Cleveland Clinic researcher Emina Huang, M.D., a colorectal surgeon in the Digestive Disease and Surgery Institute and a staff member in the Lerner Research Institute’s Department of Stem Cell Biology and Regenerative Medicine, has been awarded a collaborative five-year, $2.6 million grant from the National Cancer Institute to create innovative models of colorectal cancer that will enhance understanding of how the disease develops and spreads.

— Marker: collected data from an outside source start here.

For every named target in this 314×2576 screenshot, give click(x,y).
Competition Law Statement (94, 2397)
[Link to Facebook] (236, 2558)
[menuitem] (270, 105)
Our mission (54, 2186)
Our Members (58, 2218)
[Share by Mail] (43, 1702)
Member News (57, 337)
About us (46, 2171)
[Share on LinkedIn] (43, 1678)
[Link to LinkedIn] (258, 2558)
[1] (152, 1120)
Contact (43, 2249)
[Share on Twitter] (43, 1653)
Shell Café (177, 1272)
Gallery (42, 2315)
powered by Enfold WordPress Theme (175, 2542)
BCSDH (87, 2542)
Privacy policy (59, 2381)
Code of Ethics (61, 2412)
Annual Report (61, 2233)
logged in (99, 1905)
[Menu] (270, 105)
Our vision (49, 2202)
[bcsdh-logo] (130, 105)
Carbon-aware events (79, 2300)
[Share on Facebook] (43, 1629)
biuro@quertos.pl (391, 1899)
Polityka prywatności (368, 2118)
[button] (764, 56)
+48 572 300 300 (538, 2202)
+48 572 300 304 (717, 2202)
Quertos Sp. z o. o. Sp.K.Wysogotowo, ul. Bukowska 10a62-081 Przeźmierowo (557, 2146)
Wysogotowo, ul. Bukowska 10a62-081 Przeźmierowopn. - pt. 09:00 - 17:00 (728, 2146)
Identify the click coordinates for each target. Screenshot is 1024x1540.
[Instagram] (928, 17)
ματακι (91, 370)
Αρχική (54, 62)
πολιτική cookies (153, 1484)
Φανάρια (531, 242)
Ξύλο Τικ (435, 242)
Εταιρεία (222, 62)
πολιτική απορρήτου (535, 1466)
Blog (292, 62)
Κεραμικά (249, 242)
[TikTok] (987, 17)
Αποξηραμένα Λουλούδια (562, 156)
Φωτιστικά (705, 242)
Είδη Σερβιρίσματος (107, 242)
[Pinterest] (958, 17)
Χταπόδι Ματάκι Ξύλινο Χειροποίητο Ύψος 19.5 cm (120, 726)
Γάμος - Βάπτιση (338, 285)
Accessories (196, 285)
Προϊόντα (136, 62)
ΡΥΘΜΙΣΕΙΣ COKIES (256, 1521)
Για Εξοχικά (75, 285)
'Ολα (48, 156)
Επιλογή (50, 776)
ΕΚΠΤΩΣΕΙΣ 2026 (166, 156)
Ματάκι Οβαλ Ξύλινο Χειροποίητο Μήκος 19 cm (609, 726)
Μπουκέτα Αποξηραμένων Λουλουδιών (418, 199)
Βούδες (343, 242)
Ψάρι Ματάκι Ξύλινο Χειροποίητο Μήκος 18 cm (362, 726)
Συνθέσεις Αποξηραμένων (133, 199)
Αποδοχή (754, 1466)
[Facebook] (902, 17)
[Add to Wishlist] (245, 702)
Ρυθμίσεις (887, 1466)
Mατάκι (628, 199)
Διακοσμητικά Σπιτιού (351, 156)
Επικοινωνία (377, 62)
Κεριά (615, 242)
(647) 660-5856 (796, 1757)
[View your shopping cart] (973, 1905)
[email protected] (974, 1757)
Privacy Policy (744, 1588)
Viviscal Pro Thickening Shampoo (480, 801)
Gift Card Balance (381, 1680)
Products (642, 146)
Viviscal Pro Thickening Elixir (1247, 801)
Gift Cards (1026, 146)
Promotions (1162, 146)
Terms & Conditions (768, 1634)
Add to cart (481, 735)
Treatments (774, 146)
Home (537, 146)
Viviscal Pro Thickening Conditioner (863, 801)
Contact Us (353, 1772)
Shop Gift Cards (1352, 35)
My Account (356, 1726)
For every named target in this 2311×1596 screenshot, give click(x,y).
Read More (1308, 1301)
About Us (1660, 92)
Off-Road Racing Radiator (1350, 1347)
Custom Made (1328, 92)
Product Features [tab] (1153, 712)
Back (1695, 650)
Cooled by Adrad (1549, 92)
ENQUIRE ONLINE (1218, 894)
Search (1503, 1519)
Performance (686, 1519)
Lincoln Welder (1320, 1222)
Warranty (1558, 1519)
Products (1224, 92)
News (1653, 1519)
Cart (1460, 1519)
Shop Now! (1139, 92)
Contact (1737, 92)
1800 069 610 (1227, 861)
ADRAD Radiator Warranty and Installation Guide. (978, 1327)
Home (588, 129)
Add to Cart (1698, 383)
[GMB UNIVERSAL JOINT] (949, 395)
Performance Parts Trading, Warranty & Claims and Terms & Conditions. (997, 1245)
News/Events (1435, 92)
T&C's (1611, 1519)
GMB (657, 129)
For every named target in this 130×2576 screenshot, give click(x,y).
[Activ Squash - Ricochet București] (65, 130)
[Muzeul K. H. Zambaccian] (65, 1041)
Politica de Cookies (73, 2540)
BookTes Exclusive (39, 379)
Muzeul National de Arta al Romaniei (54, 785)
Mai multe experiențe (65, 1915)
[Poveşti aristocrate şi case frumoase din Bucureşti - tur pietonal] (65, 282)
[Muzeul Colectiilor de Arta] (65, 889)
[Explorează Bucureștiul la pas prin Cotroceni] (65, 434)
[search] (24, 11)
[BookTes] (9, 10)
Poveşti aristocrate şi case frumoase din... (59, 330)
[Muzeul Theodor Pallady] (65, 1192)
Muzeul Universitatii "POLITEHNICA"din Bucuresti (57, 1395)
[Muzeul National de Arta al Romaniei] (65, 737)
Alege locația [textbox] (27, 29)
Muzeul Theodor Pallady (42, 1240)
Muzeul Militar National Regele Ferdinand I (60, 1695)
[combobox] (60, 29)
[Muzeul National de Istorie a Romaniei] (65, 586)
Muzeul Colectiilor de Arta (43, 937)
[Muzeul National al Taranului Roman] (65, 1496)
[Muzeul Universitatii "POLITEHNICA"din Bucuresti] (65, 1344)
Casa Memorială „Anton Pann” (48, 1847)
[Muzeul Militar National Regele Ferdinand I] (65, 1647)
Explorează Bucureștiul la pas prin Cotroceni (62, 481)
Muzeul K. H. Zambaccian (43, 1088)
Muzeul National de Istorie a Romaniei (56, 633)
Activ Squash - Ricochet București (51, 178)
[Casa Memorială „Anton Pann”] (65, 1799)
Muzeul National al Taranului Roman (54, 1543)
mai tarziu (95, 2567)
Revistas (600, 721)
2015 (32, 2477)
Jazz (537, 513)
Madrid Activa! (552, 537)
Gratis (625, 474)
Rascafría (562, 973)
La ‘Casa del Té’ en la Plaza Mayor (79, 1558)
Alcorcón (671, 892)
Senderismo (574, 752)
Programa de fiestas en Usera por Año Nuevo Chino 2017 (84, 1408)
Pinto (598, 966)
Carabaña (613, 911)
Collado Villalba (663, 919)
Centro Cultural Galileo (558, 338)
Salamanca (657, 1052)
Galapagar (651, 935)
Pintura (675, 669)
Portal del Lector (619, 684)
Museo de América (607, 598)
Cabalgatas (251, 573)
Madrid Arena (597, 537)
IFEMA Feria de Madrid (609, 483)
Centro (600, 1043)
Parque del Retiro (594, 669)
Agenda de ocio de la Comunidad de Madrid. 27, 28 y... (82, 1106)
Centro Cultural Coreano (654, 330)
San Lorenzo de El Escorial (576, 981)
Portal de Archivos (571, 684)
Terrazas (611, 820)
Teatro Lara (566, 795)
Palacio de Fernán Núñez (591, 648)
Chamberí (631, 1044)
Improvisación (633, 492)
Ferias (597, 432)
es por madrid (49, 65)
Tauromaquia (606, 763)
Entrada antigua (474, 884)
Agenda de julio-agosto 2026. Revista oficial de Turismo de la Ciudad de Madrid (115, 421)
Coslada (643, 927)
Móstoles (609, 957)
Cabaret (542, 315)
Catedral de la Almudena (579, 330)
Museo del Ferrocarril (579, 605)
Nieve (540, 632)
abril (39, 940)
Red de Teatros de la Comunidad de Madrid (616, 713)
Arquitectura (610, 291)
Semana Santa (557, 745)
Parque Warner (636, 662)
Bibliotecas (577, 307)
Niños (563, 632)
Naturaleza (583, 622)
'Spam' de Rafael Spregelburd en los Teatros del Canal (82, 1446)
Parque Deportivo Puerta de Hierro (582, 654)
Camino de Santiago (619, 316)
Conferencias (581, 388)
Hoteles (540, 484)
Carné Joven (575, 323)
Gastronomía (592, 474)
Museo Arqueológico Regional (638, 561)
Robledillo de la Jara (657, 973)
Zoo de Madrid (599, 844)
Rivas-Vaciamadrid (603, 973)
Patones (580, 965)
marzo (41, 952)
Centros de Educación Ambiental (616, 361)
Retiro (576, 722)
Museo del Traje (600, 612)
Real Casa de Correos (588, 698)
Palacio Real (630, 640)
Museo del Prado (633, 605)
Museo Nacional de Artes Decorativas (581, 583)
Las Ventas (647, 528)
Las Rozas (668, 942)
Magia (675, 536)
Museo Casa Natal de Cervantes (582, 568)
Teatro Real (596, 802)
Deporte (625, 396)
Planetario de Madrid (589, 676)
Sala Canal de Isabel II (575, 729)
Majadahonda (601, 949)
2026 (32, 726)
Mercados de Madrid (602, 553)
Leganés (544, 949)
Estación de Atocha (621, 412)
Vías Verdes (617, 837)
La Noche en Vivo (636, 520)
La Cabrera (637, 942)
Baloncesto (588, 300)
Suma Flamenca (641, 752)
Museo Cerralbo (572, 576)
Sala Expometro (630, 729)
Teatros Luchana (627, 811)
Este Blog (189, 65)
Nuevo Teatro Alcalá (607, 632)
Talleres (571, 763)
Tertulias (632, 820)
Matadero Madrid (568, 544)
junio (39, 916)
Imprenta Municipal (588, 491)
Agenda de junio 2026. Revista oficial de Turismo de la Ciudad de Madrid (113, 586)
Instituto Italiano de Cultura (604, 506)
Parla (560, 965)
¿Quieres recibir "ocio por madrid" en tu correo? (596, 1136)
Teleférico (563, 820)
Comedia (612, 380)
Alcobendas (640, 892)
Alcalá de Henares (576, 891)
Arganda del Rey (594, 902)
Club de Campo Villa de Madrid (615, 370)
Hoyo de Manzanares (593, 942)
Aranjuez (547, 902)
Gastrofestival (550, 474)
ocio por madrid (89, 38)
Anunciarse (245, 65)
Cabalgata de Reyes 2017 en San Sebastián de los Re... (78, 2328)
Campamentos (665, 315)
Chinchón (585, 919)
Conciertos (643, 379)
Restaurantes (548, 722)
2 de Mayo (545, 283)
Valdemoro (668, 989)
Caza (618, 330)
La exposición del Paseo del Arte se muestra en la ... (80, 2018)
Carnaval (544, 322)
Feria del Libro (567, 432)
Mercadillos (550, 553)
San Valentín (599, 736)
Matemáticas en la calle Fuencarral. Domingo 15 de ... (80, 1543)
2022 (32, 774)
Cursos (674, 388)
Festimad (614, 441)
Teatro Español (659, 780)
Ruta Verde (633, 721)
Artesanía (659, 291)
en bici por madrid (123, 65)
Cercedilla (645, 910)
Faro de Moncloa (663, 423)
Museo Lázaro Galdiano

This grant – a collaboration between Cleveland Clinic, Duke University and Cornell University – is the newest project funded by NCI’s Cancer Tissue Engineering Collaborative (TEC) Research Program. The program supports the development and characterization of state-of-the-art tissue engineered technologies for cancer research. There are only four other TEC-funded research institutions nationwide. NCI is part of the National Institutes of Health.
“I’m very excited to lead a project that brings together some of the top surgeons, researchers and biomedical engineers in their respective fields,” said Dr. Huang. “Colorectal cancer affects millions of adults in the United States. In some cases, the five-year survival rate is less than 13 percent. In order to develop effective treatment and prevention therapies for such a serious and complex disease, and deliver them to the patients and families who so desperately need them, we’ll need to work collaboratively across specialties and disciplines. With this new project, I think we’re well on our way.”
Dr. Huang and her team will work to develop three leading-edge models of colorectal cancer that will help researchers uncover the role inflammation, messenger RNA (transcriptome) and epigenetics play in the spread, or metastasis, of colorectal cancer. What is unique about these models is that they will all use human tissues, both from the colon and other sites throughout the body. Studying colorectal cancer using cells from people will maximize the applicability of findings and may speed the time of discovery.
This project is also innovative in that other conditions aside from colorectal cancer—including hypoxia, or lack of oxygen, and altered glucose levels—are reflected in these models. This will help mimic the extreme complexity of the colorectal cancer microenvironment. Additionally, the models are scalable and will allow for comparison between various cell types and combinations within and between the three models.
While Dr. Huang is the principal investigator for the project, each collaborating organization will take the lead on developing one of the three models. Dr. Huang’s lab will develop what is called an organotypic model. They will remove native cells from human colons, taken from resected colons and cancerous lesions, and repopulate them with new cells, including healthy cells as well as various types of cancer cells. Studying how the different classes of cells respond will help researchers understand the roles inflammation and cellular invasion and differentiation play in metastasis.
Michael L. Shuler, the Eckert Professor of Engineering at Cornell University, will develop the second model that will utilize new body-on-a-chip technology. This technology will use human cells to create tiny, organ-like structures that simulate the function of a human colon. These structures will be placed on a chip, which mimics the body and explicitly connects the colon to a meme of the liver.
The team at Duke University – led by Professor Xiling Shen, Department of Biomedical Engineering – will validate the two previously described models in an animal metastasis model, with the goal of better understanding how the immune system may play a role in shaping colorectal cancer metastasis.
Dr. Huang co-directs Lerner Research Istitute’s Center of Excellence in Colon Cancer Metastasis Research. This program brings together top scientists with front-line physicians to speed the translation of lab discoveries into real benefits for patients. The center is currently working on several projects, including examining colon cancer’s cellular microenvironment, reversing the effects of angiogenesis, as well as understanding how genetic changes may make colon cancer cells more aggressive in some individuals and how those changes may be reversed. This project is the newest addition to the center’s impressive portfolio.